オンライン診療の進展を後押しした「国民の不満」
アメリカは民間病院が多く、激しい競争原理が働くため、病院の経営レベルが高いのです。ですから、赤字の病院はほとんどありません。そのため、オンライン診療を整備・着手することへの取り組みが、スムーズに行われた病院も珍しいことではなかったのかもしれません。
ここまでで、だいたいおわかりいただけたと思いますが、要するにアメリカでは、医療を受けられる環境、高い医療費、保険の都合など、面倒なことが多いのです。特に日本と比較するとそう見えます。しかし、これが当たり前として長いあいだ続いていたことを考えると、オバマケア(低所得者の人も保険料の安い公的医療保険に加入できるようにする改革)やオンライン診療は革新的なことでもあるのです。
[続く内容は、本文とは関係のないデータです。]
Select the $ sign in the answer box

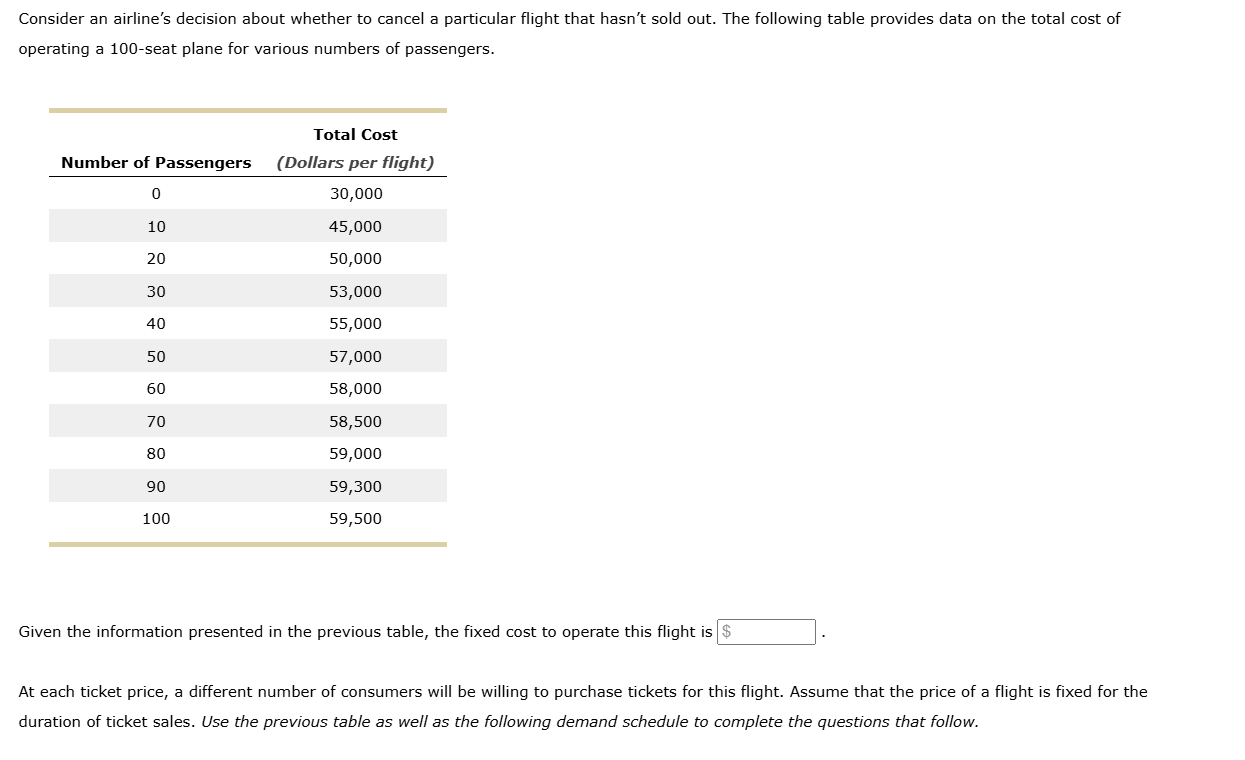click(x=726, y=631)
それは、医療に対する国民の不満から生まれたものともいえるでしょう。
日本ではこのような不満を、あまり聞くことはありません。ほかの国も医療に対する不満が日本よりも強かったことが、オンライン診療の進展を後押ししたのかもしれません。しかし、日本についていえば、いつまでも、「いまのままでいい」という考え方ではよくないのです。
コロナを機にさらに高まるニーズ
アメリカではオンライン診療の導入も早かったのですが、新型コロナウイルス流行以前は、目覚ましく普及したとはいえませんでした。しかし、さまざまな取り組みによって着実に広がりを増してゆきます。
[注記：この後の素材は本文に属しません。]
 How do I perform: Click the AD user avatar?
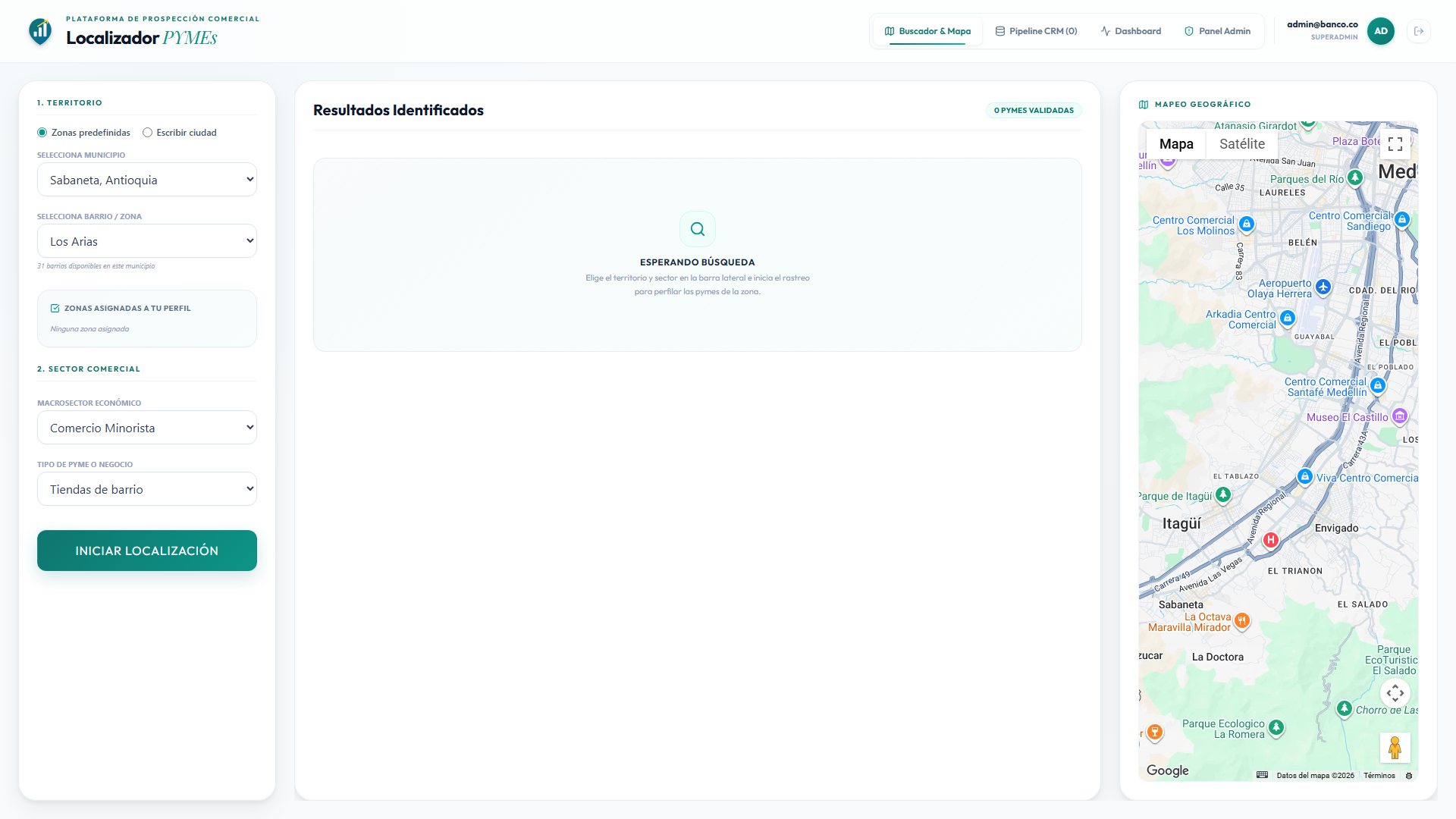[x=1381, y=31]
オンライン診療が導入・実施され、広く知られるようにはなりましたが、その実績は決して高い数字といえるものではありませんでした。特にクリニックやかかりつけ医のオンライン診療は遅く、またオンライン診療が提供されていることを認知していた人も多くはなかったようです。
しかし、オンライン診療は、誰でもできる環境(パソコンやスマートフォンがあればいい)にあるので、利用者が徐々に増えてゆき、関連する機関や保険会社などが対応せざるを得ない状況を作り出されたことによって、需要と供給の対応を加速させることになります。
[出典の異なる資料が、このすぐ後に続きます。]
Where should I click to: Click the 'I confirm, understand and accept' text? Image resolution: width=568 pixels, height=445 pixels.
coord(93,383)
アメリカでは企業の雇用主が、従業員向けに提供する医療保険にて、被保険者である従業員が利用しやすく、医療費を削減できる方法として、オンライン診療の提供を拡大しました。2017年以前から、企業の保険にはオンライン診療サービスへの対応が含まれており、企業全体の半数以上が実施していました。いまでは企業の保険にオンライン診療サービスが含まれることは、当たり前になっています。
現在、アメリカ国内では1日平均およそ10万回以上のオンライン診療が実施されているといわれています。アメリカ全体でのオンライン診療は2020年で10億回以上に達したともいわれています。これは、コロナの影響によることも大きいことは間違いありません。
これだけのニーズがあると、さまざまなサービス、プラットフォーマーの拡大が発生することはいうまでもありません。それは競争を加速させ、価格とサービスの向上を招くことに繋がります。国民にとっても好都合です。